**Exercise:**
Output the records exactly, and drop each picture.

**Given records:**

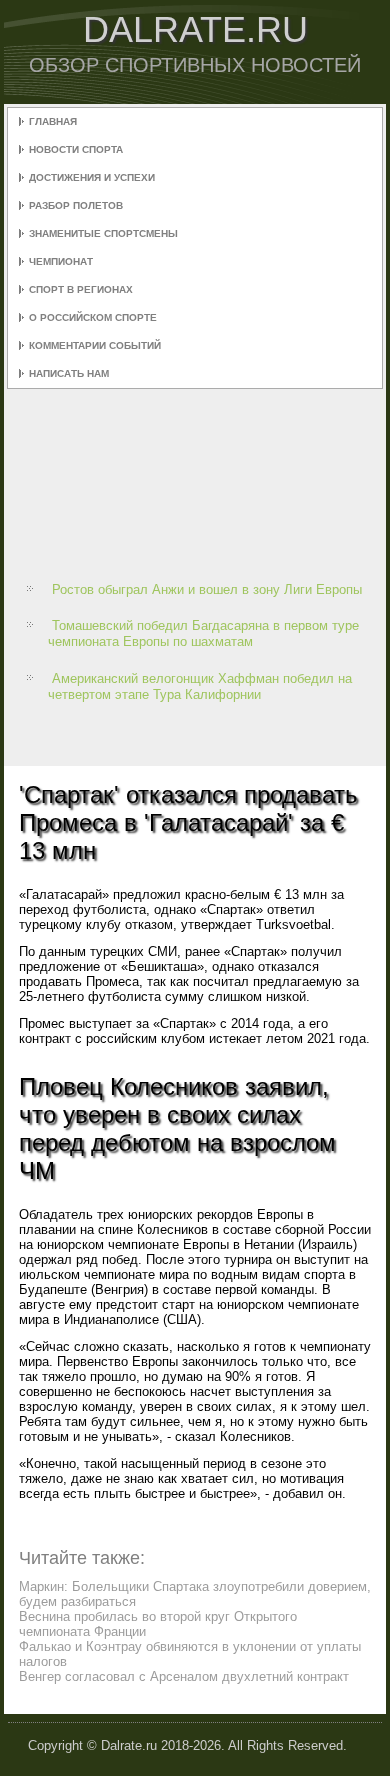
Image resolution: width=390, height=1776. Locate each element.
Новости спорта (76, 149)
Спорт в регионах (81, 289)
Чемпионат (61, 261)
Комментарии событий (95, 345)
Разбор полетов (76, 205)
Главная (53, 121)
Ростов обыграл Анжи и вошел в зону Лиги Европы (207, 589)
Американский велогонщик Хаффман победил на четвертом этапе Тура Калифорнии (200, 686)
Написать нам (69, 373)
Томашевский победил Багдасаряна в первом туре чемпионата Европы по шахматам (203, 633)
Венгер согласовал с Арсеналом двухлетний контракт (184, 1676)
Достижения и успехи (92, 177)
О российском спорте (93, 317)
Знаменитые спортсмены (103, 233)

**Expected answer:**
Image resolution: width=390, height=1776. Locate each element.
Новости спорта (76, 149)
Спорт в регионах (81, 289)
Чемпионат (61, 261)
Комментарии событий (95, 345)
Разбор полетов (76, 205)
Главная (53, 121)
Ростов обыграл Анжи и вошел в зону Лиги Европы (207, 589)
Американский велогонщик Хаффман победил на четвертом этапе Тура Калифорнии (200, 686)
Написать нам (69, 373)
Томашевский победил Багдасаряна в первом туре чемпионата Европы по шахматам (203, 633)
Венгер согласовал с Арсеналом двухлетний контракт (184, 1676)
Достижения и успехи (92, 177)
О российском спорте (93, 317)
Знаменитые спортсмены (103, 233)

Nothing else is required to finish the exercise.